### TASK INSTRUCTIONS
Where does the string "líneas" appear? Copy every line of the entries below that holds it.

Extracted records:
--*--
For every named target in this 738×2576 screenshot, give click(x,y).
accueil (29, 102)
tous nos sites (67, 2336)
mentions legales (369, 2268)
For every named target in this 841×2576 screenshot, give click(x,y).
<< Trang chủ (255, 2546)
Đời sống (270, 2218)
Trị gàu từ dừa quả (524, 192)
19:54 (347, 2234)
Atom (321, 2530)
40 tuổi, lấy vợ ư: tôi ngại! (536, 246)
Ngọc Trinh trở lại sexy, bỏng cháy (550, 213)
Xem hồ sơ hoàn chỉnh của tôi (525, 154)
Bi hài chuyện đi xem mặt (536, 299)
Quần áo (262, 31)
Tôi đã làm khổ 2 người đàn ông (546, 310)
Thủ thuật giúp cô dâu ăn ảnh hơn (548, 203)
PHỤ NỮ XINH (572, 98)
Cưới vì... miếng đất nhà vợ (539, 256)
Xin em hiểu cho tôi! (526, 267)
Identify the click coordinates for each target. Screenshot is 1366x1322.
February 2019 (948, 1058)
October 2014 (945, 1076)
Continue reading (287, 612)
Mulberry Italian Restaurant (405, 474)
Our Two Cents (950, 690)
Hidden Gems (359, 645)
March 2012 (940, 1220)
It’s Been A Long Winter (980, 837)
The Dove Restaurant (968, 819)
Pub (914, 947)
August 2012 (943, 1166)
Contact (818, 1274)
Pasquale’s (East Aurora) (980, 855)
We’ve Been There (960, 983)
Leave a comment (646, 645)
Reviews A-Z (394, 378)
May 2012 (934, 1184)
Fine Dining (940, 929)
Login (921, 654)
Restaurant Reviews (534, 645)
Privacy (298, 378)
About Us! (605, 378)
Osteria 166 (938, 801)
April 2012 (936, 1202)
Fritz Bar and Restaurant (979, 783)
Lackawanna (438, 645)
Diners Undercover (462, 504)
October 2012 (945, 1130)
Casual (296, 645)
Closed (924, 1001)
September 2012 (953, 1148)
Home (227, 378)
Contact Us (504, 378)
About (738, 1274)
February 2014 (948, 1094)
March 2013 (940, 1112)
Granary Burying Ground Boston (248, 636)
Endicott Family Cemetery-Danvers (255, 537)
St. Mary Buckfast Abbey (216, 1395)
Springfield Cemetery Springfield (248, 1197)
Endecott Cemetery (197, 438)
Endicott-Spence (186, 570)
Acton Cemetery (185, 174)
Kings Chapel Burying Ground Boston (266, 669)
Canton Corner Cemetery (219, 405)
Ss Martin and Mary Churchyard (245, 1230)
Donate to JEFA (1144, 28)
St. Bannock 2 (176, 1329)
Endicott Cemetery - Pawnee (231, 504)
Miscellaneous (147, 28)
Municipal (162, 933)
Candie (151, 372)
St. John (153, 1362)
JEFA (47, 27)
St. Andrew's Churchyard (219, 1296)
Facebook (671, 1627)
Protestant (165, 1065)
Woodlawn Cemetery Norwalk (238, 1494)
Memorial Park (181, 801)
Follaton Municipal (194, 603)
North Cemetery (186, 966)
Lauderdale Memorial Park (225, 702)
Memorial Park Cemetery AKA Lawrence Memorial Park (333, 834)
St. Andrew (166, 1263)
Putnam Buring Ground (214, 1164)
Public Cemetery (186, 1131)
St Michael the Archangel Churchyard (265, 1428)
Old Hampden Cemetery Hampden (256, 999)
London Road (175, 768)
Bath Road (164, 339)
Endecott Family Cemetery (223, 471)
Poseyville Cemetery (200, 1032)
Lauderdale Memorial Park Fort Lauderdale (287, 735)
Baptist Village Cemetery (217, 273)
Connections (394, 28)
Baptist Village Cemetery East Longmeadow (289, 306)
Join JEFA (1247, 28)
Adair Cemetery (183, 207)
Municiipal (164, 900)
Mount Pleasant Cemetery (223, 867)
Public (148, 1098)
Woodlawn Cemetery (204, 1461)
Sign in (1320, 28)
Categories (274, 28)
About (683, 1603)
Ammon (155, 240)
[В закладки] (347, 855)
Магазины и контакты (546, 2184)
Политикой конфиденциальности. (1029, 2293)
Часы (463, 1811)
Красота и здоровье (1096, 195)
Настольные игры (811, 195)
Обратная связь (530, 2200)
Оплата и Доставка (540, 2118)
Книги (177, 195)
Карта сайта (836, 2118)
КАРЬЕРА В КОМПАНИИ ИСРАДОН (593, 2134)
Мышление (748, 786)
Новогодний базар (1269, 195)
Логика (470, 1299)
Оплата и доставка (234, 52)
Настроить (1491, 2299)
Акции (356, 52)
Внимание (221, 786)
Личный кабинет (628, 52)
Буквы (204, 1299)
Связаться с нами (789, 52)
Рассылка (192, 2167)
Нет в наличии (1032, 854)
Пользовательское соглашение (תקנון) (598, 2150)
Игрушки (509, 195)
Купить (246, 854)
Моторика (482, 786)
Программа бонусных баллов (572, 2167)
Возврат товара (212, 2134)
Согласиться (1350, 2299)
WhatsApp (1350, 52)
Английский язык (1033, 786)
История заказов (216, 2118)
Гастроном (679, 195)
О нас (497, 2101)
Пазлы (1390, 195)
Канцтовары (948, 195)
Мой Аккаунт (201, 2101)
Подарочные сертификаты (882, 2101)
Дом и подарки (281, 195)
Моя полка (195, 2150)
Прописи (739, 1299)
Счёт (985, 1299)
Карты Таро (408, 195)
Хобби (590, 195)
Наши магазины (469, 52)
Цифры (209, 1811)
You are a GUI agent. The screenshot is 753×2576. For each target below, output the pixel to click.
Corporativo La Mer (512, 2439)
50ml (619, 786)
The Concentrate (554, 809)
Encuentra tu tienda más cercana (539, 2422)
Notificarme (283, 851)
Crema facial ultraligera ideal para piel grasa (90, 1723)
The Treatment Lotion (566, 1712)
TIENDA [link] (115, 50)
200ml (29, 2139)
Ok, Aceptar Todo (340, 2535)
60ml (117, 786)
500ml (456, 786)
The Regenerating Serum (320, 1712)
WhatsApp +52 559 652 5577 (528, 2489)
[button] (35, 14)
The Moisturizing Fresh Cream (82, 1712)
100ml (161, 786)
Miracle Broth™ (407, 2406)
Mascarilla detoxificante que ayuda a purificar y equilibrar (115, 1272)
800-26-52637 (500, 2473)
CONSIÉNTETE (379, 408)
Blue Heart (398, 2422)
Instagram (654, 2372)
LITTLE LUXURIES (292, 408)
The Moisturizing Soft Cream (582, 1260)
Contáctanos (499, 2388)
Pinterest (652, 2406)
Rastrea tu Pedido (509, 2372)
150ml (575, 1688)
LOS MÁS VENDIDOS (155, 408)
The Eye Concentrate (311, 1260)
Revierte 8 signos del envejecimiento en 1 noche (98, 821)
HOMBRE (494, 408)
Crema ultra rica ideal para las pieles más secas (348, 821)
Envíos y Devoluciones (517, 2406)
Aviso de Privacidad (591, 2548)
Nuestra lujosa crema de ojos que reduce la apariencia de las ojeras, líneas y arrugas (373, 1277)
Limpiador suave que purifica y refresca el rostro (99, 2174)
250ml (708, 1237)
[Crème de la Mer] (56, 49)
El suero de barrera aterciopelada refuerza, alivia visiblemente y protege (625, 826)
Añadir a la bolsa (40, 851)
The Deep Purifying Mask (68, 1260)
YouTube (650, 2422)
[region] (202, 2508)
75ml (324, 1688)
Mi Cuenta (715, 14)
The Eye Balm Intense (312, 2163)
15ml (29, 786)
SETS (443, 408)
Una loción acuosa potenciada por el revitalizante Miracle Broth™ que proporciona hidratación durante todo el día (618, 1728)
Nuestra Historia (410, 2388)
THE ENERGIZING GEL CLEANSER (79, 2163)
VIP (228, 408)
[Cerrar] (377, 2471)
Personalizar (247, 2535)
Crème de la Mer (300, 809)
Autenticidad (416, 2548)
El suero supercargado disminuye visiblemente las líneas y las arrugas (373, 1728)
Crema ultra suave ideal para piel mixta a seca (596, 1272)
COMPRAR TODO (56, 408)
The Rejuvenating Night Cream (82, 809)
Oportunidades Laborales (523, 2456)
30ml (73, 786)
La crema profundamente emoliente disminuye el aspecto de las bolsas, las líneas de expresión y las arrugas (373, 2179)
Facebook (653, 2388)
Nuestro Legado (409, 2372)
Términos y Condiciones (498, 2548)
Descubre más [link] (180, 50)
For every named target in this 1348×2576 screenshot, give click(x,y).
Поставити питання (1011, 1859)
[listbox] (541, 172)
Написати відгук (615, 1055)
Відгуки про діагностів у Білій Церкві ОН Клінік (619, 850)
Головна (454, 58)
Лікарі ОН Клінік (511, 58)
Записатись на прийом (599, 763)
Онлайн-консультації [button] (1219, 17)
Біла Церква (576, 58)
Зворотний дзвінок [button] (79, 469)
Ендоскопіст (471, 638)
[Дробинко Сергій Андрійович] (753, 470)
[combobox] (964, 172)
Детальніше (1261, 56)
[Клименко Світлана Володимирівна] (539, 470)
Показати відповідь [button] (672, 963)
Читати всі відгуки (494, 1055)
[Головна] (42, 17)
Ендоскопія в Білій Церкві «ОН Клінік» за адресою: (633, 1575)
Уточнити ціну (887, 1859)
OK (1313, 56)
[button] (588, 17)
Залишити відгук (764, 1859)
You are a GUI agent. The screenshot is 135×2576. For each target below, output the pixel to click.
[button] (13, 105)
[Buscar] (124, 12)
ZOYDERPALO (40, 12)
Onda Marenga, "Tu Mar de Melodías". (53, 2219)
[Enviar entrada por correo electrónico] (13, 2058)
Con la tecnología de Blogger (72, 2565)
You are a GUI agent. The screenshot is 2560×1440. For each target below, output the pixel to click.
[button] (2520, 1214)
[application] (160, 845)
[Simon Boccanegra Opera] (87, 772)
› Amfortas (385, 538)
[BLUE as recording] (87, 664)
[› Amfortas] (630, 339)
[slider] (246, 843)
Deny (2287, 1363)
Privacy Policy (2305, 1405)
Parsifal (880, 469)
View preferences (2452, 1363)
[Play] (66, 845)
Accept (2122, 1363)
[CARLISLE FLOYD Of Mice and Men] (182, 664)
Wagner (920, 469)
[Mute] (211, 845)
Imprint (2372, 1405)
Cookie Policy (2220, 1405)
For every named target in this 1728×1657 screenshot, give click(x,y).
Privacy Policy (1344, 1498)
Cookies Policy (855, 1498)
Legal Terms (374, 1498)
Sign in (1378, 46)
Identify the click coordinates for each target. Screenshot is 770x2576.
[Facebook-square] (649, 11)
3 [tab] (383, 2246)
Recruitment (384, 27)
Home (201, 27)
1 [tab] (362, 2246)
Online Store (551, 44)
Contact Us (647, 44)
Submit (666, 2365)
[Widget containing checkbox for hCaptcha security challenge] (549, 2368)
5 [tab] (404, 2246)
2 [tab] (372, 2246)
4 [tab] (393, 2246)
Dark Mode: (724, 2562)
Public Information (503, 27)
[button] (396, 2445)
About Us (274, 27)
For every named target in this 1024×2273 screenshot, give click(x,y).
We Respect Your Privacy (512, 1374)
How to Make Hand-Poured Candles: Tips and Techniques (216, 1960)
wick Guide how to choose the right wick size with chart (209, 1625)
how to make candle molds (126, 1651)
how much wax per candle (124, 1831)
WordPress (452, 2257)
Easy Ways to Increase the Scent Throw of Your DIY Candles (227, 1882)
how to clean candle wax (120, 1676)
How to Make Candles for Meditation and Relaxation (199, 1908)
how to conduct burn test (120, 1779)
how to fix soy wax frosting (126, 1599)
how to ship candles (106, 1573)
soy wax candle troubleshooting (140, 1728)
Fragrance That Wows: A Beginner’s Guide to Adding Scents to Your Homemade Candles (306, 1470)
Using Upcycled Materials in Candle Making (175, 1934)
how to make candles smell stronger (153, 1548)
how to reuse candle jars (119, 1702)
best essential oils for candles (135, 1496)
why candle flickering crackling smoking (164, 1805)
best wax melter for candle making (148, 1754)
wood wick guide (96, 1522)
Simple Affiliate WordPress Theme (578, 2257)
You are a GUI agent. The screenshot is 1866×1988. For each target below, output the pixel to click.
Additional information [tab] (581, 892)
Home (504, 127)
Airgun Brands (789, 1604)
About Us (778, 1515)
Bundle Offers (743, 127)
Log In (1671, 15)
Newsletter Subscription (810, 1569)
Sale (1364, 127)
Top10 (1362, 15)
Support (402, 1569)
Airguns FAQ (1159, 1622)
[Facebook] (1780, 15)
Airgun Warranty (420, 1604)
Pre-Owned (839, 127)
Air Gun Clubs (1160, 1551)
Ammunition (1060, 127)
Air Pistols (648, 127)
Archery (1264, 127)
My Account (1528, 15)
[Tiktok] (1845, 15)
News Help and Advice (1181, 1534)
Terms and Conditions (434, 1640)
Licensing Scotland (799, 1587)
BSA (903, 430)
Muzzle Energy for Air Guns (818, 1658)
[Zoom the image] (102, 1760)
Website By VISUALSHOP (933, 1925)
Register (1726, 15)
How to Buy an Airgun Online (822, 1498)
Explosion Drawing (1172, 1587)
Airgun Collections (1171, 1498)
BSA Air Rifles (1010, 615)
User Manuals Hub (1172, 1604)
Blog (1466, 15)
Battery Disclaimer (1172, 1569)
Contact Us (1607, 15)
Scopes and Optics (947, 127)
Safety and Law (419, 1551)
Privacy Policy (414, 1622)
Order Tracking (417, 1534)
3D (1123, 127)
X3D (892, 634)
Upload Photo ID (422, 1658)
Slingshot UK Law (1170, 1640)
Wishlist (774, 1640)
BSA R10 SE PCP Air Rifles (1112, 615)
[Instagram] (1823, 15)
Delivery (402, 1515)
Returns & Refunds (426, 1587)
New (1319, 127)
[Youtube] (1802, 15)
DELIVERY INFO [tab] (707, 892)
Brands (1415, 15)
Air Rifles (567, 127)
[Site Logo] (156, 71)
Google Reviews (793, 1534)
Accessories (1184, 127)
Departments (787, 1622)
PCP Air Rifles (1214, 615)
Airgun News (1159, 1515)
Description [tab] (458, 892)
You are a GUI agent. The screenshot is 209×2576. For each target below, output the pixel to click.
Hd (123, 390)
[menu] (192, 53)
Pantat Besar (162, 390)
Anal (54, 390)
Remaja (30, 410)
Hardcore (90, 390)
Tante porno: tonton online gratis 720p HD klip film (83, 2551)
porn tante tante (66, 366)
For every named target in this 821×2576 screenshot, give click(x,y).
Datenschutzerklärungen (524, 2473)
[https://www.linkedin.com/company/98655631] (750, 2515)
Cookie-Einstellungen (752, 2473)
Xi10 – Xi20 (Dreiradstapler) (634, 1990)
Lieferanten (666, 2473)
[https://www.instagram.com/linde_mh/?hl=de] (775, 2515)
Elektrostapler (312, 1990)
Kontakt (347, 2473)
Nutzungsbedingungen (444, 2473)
--*--
### SOLUTION TO THE EXERCISE
Nuestra lujosa crema de ojos que reduce la apariencia de las ojeras, líneas y arrugas (373, 1277)
El suero supercargado disminuye visiblemente las líneas y las arrugas (373, 1728)
La crema profundamente emoliente disminuye el aspecto de las bolsas, las líneas de expresión y las arrugas (373, 2179)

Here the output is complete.